How will the COVID19 spread? How many people will be infected and how many fatalities will we face? Answering these questions requires making data driven predictions about the future state of the spread of the virus. This is not an easy task. 


I found out first hand when helping a local hospital to make some predictions on their required IC capacity. Not being an epidemiologist, I replied that I wasn’t equipped to help make actual predictions. I could, however, provide some insight into the possible effects of these predictions on their local IC capacity. Over the course of this project, I learned two things that make a datadriven forecast the spread of Covid19 so difficult to generate.

Complexity of modeling

Modeling the spread of a virus is complex. Transmission dynamics, reflecting how a disease spreads, requires measures of contagiousness, length of incubation time, duration of how long a patient is infectious to name a few. Clinical dynamics, which describe the effects on clinical practice, require the fatality rate, hospitalization rate, length of the hospital stay, to name a few [1]. On top of that, there are policy interventions such as a lockdown or social distancing which (hopefully) change the course of the spread of the virus.

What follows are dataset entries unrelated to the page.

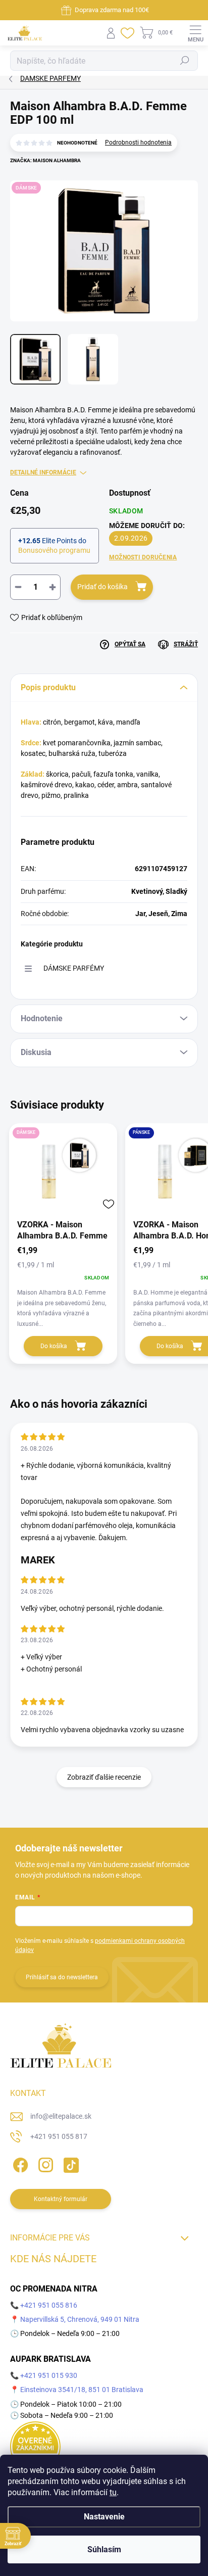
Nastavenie (104, 2516)
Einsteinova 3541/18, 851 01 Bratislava (81, 2390)
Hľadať (184, 60)
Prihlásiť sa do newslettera (62, 1977)
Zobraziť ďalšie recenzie (104, 1777)
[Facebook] (19, 2163)
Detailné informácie (43, 472)
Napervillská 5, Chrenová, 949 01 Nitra (79, 2319)
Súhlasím (104, 2549)
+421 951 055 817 (58, 2136)
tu (113, 2492)
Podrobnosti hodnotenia (138, 142)
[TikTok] (69, 2163)
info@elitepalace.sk (60, 2116)
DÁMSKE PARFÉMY (73, 968)
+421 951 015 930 (48, 2375)
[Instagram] (44, 2163)
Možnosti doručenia (143, 557)
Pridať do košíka (102, 587)
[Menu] (195, 32)
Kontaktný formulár (60, 2199)
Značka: (45, 160)
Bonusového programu (54, 550)
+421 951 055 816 (48, 2305)
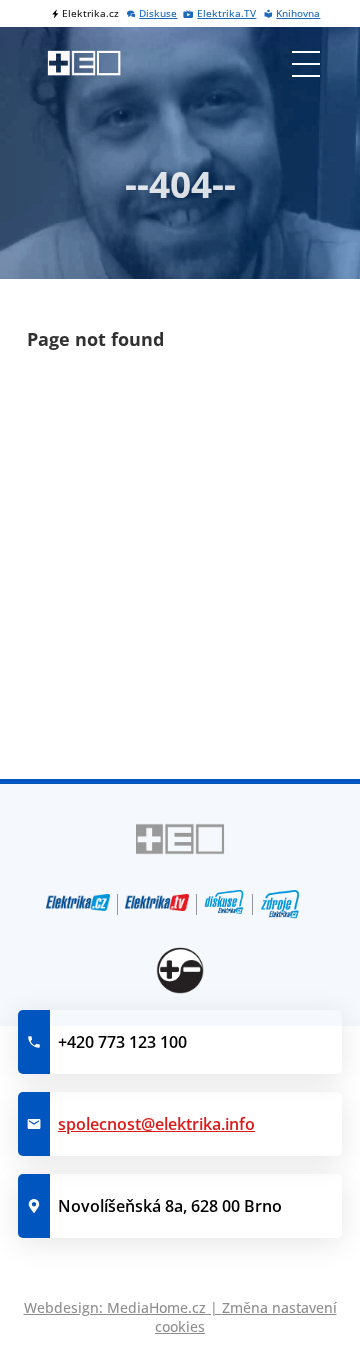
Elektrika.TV (226, 13)
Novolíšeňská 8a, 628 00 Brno (170, 1206)
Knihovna (298, 13)
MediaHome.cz (156, 1307)
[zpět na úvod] (84, 63)
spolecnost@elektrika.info (156, 1124)
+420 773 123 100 (122, 1042)
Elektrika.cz (90, 13)
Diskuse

So modeling the spread is not as straightforward as extrapolating historic results into the future, it requires an understanding of the mathematical models as well as the dynamics of a clinical operation and impact of policy. Not an easy task.

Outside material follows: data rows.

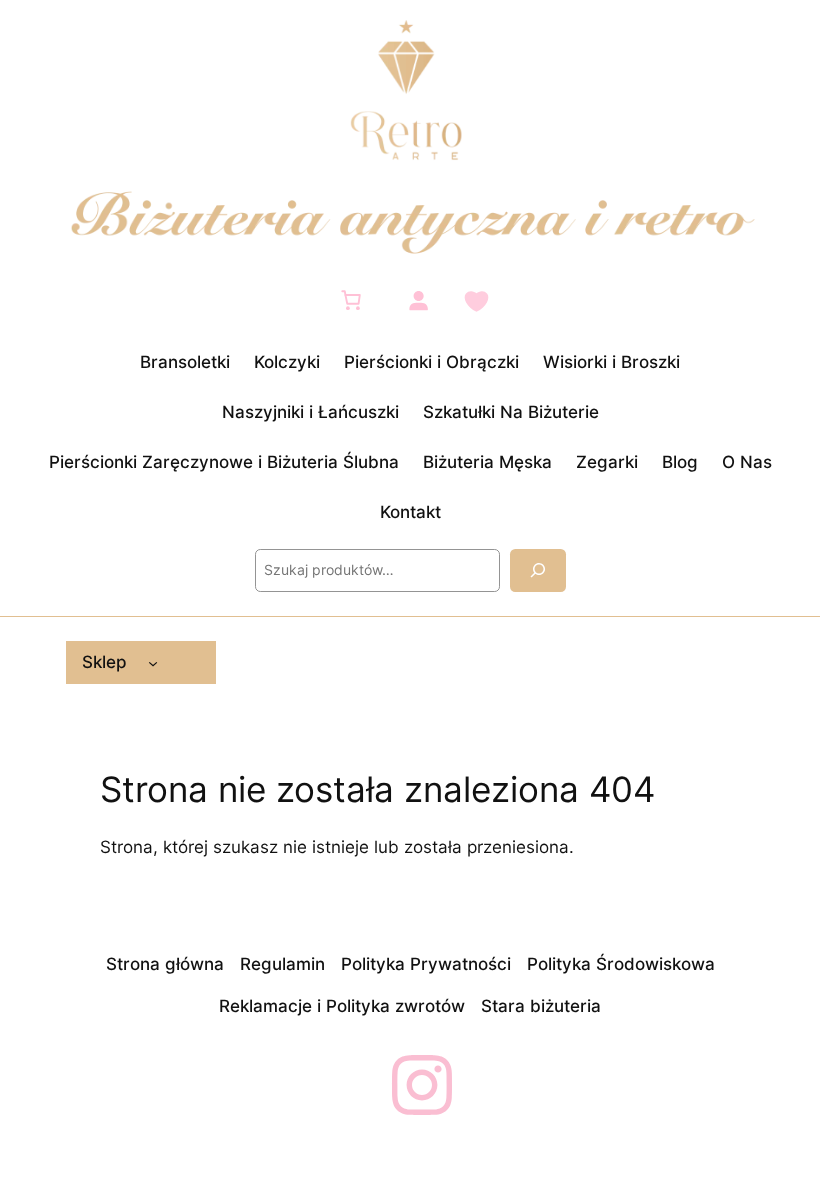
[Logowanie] (418, 300)
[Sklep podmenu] (153, 662)
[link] (351, 300)
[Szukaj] (538, 570)
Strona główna (165, 964)
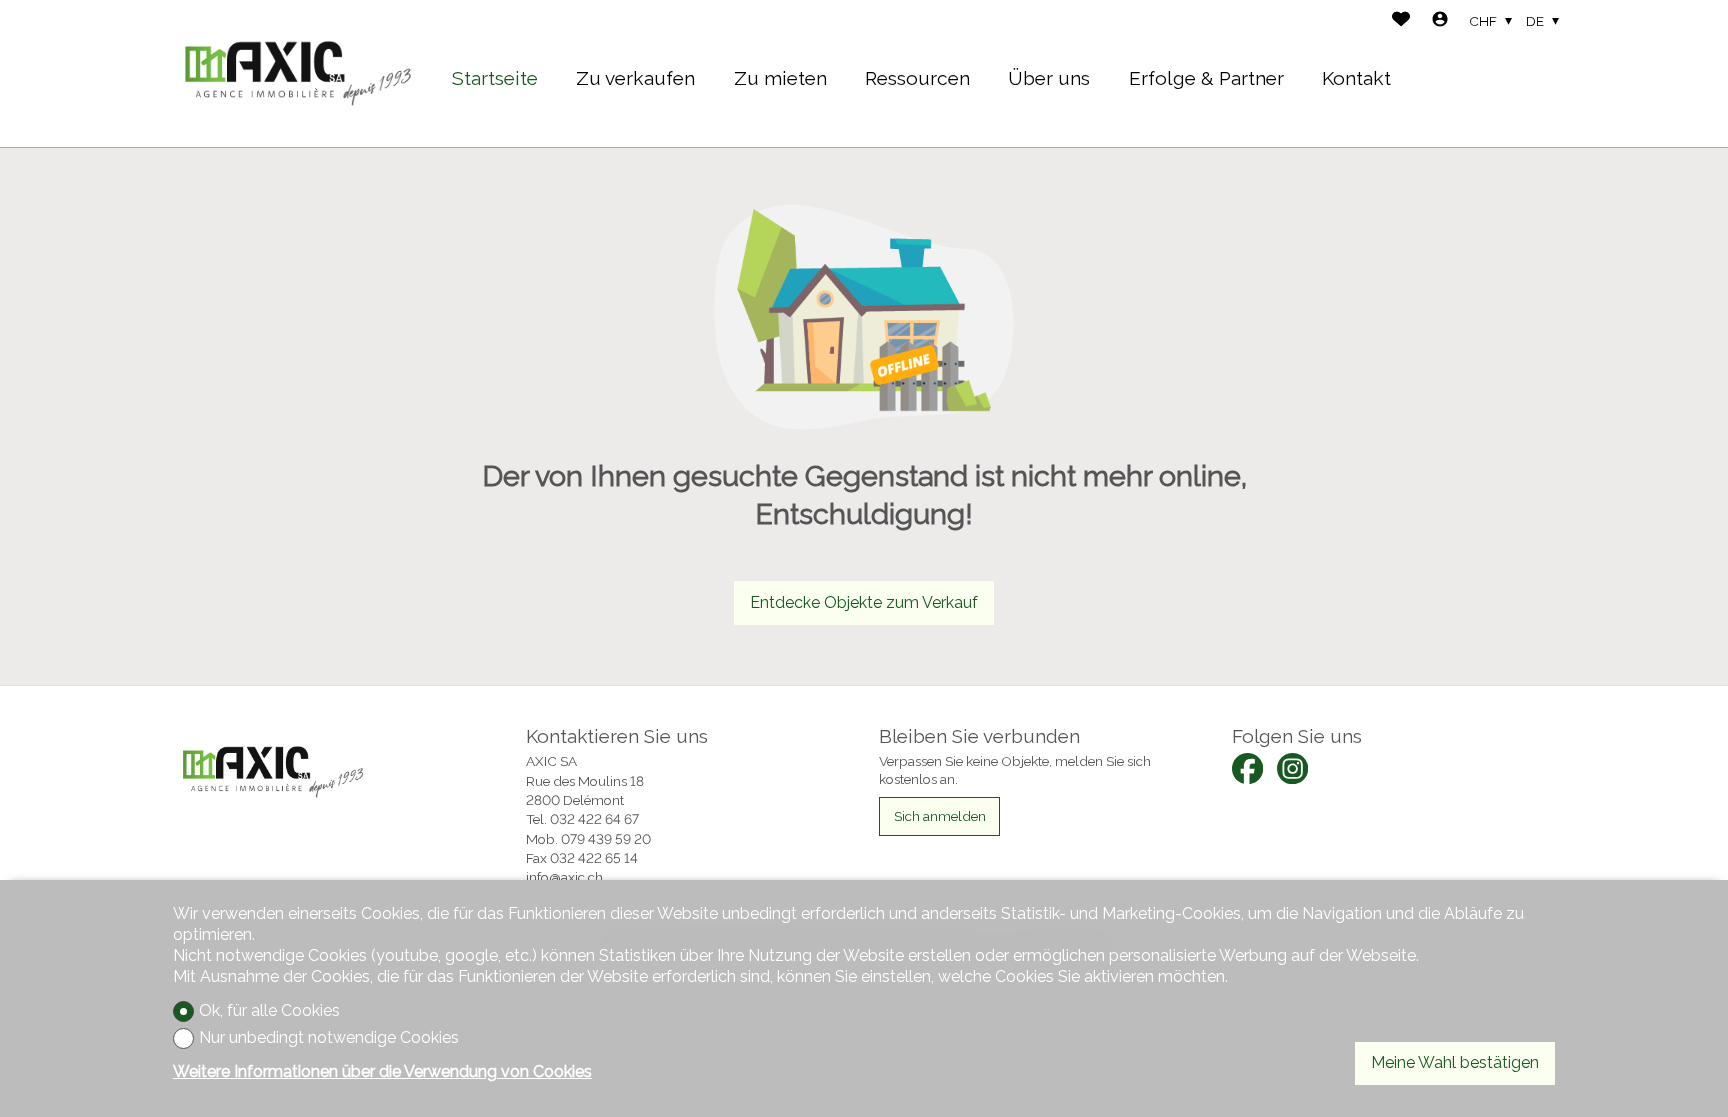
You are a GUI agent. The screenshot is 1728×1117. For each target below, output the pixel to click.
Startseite (495, 78)
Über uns (1049, 78)
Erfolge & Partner (1206, 78)
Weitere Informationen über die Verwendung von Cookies (382, 1071)
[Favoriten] (1401, 21)
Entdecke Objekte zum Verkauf (864, 602)
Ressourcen (917, 78)
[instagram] (1292, 768)
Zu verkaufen (635, 78)
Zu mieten (780, 78)
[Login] (1440, 21)
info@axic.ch (564, 877)
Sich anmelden (940, 816)
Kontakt (1356, 78)
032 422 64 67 (594, 819)
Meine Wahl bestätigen (1455, 1062)
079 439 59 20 (606, 839)
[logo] (298, 73)
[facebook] (1247, 768)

Making data driven predictions about the spread of COVID19 - social distancing

The actual data in “data driven”

To make any type of data-driven prediction, the quality of the data matters, a lot. In the case of COVID-19, this is not as clear cut as it may appear on the surface. Due to limited testing capability, most countries have no actual account of how many people have been infected with the virus, which impacts the parameters of the prediction model.

To make things worse, a large part of the population may be infected without showing any symptoms. When passengers of the quarantined Diamond Princess cruise ship were tested, disturbing picture. 52% of the persons tested positive for COVID19 (N = 326) on the ship did not have any symptoms [2]. So the actual number of infected people may be vastly underestimated, making the case for social distancing even more prudent. To counter these problems various testing strategies have been devised, but the problem remains. Making accurate forecasts based on such incomplete data is problematic, to say the least.

Now what?

I think it’s clear why it requires years of study and a Master’s degree before one can start to make some sensible claims on the spread of this virus. So should we abandon making data driven models in the face of these high levels of uncertainty? No, making sense of the data remains a valuable activity, when done with expertise and adequate data. Even though accuracy and reliable forecasts are difficult, predictions provide decision-makers with a framework for action. What happens if we do nothing? Or if we lockdown? The accuracy of the models is less relevant, the general direction even more so.

Using simulations of government interventions epidemiologists distilled the now “famous” flatten the curve strategy. You can download the code to see for yourself how this strategy came about [3].  That is where the real value lies in doing these analyses, it helps decision-makers value different options under high levels of uncertainty.

Thank you

As our prime minister put it so acutely “I need to make 100% of the decision with 50% of the information”. Let’s take a moment to appreciate the difficult task our statisticians, epidemiologists and scientists have. Making sense of this complex situation with incomplete, messy data with highly complex models is hard. The implication of policy and high levels of uncertainty is a hefty combination that must weigh heavily on the shoulders of our scientists. I for one, am very thankful we have a well-trained, smart team of people equipped for this difficult task. So to all epidemiologists, statisticians, and scientists: THANK YOU!